▶ Problem description:
Read through the listing, and wherever a line holds the word "November", return it.

▶ Records for this exercise:
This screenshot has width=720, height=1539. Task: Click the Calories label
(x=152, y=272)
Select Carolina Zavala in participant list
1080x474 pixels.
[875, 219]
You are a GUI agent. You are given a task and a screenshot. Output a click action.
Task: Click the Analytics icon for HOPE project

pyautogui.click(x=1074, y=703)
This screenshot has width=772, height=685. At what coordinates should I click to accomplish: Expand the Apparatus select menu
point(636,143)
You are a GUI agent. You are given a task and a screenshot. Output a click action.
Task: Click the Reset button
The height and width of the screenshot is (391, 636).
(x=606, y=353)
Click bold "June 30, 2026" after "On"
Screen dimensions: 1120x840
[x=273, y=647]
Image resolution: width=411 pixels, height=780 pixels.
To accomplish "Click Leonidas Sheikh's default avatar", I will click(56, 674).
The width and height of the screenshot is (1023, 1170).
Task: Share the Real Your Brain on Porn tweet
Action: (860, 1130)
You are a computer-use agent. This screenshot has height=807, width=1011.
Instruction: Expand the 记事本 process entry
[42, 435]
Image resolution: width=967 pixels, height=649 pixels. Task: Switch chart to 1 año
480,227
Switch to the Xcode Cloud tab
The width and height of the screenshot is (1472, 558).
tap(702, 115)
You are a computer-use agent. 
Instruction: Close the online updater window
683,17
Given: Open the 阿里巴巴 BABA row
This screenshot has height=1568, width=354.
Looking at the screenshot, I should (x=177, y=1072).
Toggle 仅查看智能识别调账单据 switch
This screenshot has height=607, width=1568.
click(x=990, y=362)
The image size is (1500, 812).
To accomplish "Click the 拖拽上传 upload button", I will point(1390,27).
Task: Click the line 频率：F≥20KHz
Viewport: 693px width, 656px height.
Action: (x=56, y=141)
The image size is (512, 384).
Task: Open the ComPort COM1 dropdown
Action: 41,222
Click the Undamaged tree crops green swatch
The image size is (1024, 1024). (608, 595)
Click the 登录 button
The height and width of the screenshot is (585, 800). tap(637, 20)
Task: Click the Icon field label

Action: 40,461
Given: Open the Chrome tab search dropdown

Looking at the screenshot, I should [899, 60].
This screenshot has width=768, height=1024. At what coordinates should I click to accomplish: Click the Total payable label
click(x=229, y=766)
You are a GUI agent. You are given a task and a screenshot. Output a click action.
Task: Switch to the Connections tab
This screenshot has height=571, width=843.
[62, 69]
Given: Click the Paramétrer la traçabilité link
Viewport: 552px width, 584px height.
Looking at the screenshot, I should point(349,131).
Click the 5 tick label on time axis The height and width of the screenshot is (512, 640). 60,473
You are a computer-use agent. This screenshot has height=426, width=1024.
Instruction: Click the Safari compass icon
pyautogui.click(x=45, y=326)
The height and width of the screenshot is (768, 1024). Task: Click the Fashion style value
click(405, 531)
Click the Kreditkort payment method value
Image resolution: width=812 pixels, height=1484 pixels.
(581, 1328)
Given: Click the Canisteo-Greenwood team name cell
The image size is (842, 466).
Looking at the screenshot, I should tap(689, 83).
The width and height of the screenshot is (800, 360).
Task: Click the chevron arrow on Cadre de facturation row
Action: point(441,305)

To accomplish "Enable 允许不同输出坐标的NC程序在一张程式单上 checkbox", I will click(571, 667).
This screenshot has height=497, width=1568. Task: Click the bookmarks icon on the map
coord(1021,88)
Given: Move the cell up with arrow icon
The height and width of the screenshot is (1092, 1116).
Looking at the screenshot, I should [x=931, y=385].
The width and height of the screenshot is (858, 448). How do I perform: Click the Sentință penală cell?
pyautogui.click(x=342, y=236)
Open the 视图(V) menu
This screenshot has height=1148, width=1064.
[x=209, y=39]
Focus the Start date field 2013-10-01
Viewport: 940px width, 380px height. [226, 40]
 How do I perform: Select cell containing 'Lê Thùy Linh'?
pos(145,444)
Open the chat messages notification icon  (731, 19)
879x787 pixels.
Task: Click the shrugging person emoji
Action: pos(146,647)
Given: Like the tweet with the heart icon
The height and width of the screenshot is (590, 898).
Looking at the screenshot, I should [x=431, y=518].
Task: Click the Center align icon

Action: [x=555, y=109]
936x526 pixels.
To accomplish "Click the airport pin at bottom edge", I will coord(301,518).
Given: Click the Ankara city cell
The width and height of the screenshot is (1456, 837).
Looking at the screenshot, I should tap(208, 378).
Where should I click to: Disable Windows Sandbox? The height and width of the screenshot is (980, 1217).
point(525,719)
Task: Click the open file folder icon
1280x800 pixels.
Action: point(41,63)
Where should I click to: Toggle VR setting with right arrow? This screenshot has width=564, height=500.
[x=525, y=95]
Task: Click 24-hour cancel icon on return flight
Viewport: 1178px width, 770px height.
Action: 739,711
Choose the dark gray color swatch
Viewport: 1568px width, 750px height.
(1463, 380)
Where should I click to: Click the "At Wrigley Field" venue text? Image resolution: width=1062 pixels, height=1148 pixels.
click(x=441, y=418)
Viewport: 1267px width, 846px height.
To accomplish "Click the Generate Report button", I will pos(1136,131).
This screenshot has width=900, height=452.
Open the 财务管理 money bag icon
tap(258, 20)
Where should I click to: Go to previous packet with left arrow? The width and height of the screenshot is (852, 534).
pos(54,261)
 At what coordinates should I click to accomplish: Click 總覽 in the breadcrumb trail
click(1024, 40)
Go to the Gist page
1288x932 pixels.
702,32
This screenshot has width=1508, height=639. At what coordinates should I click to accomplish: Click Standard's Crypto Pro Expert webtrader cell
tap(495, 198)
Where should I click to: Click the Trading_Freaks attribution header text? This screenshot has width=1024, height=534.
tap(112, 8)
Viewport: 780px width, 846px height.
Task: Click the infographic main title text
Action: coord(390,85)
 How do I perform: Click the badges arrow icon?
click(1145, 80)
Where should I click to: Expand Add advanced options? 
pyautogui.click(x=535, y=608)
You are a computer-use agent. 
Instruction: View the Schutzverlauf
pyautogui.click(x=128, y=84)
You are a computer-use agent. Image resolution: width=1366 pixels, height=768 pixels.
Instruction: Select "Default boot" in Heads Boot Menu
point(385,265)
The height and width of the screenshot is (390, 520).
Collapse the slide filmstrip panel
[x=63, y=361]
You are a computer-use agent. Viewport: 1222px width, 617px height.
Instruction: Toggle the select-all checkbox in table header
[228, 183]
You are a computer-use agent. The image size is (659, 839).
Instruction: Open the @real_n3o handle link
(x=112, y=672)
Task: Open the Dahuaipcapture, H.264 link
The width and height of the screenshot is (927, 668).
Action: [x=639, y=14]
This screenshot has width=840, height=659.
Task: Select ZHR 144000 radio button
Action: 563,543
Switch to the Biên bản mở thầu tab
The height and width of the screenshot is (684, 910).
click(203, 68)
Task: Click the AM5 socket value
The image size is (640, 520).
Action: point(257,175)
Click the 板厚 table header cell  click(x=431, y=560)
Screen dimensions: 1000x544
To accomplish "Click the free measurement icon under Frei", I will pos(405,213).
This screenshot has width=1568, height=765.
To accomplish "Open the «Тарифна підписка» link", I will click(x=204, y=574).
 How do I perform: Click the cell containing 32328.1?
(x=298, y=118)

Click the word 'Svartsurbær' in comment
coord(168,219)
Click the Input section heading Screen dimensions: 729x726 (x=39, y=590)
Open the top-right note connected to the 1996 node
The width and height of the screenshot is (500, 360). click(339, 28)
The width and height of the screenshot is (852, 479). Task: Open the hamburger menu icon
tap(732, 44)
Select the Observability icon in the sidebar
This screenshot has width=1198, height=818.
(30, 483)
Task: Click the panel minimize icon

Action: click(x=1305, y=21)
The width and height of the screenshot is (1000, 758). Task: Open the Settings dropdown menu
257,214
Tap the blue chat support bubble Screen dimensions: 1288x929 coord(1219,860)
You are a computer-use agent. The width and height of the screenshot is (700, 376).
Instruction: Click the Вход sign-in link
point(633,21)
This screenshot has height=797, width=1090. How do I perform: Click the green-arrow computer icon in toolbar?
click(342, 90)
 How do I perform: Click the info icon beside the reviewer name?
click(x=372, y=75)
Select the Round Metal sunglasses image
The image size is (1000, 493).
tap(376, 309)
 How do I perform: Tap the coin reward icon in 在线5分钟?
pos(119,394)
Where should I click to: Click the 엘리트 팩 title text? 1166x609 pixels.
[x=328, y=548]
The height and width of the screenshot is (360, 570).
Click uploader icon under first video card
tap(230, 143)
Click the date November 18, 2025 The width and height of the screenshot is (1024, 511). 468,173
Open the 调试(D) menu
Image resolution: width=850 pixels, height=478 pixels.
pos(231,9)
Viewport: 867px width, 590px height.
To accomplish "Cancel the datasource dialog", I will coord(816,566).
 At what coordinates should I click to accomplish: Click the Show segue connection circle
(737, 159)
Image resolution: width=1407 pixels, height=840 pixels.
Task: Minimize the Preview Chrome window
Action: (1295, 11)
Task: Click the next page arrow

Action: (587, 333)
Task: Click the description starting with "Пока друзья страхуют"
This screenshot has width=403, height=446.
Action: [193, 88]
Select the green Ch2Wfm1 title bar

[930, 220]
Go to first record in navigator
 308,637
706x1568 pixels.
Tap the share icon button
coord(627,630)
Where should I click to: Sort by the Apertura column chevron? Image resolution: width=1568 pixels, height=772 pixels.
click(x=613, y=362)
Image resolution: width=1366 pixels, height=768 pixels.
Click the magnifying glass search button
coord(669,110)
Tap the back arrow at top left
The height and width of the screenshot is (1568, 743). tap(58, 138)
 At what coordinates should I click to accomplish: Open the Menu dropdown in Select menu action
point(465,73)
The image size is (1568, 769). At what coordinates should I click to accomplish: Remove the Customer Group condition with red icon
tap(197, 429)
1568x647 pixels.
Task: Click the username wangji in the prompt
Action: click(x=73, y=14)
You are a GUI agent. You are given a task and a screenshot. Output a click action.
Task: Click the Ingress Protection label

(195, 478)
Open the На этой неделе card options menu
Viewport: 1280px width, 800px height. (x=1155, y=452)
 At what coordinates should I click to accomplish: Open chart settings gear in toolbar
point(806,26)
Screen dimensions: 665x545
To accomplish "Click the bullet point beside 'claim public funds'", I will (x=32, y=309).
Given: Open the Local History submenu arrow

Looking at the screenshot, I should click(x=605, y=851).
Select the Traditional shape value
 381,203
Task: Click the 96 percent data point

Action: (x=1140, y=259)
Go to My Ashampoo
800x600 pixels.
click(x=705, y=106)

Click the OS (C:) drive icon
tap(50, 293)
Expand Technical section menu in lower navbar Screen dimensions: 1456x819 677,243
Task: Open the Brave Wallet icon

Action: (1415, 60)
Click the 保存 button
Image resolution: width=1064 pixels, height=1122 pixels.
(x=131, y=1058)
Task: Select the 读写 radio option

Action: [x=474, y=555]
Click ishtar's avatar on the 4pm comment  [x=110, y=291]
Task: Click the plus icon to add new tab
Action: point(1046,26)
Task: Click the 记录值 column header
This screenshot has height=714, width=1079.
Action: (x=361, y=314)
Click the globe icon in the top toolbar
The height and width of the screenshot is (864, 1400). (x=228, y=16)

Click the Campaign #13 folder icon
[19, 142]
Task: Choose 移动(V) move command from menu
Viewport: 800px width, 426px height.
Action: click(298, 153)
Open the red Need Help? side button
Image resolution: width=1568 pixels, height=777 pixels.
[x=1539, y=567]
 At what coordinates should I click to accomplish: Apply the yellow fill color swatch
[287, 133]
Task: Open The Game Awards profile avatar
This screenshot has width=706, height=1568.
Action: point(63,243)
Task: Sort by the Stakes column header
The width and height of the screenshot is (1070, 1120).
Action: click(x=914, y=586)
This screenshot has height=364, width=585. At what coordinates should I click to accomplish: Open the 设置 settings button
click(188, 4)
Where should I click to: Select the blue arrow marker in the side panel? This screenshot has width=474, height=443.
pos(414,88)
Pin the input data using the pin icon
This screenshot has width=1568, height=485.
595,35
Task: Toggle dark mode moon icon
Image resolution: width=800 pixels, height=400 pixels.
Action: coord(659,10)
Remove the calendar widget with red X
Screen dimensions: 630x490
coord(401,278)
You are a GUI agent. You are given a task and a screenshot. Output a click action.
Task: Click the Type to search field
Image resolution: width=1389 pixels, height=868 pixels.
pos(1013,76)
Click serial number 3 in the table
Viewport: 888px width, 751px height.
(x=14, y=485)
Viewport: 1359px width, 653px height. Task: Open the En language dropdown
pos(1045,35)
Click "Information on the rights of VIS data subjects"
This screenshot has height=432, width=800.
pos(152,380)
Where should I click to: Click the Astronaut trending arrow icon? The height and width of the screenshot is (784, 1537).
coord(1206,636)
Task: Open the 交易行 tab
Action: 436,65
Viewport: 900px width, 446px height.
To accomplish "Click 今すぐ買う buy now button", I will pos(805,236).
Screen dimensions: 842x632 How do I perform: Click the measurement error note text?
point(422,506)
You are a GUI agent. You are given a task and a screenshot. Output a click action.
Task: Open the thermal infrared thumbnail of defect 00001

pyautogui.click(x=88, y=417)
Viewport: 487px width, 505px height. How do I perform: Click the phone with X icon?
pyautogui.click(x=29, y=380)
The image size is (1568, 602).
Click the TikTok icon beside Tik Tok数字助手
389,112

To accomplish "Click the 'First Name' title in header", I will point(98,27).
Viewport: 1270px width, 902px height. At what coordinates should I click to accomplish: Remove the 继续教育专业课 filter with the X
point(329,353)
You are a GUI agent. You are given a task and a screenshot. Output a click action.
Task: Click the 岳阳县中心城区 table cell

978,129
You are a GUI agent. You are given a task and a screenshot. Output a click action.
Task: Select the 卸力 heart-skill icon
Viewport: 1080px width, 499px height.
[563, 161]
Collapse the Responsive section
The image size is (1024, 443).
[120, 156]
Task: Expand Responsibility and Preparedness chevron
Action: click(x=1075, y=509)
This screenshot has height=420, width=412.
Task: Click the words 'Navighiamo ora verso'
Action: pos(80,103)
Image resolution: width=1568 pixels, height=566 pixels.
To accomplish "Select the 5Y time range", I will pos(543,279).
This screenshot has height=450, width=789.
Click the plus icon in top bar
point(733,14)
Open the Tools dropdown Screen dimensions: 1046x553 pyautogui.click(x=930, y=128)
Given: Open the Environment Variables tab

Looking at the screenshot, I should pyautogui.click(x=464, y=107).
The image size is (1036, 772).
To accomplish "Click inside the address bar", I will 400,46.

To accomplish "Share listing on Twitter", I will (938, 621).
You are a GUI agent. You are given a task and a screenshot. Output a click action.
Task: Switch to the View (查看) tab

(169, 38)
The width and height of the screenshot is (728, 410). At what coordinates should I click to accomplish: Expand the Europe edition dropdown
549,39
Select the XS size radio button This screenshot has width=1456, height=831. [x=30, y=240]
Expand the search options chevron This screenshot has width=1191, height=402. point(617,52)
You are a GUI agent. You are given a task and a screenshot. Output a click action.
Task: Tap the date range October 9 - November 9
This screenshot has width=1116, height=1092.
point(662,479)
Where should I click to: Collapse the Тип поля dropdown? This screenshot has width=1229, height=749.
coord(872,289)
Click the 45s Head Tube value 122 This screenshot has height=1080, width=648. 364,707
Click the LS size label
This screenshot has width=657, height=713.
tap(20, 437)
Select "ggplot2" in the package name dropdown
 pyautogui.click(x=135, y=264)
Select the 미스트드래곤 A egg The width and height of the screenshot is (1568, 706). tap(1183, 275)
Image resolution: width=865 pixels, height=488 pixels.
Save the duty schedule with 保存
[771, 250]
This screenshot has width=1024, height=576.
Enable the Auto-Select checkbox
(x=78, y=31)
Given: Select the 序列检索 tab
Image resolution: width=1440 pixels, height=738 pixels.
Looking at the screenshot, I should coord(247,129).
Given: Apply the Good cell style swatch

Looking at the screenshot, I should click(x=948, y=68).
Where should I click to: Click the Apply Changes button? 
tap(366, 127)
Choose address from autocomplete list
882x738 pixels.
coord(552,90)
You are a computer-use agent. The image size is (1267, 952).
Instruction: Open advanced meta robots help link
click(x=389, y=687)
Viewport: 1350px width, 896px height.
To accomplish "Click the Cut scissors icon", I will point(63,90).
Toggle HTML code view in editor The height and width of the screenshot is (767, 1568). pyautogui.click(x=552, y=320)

▶ Answer below:
Click the date November 18, 2025 The width and height of the screenshot is (1024, 511). 468,173
Task: Tap the date range October 9 - November 9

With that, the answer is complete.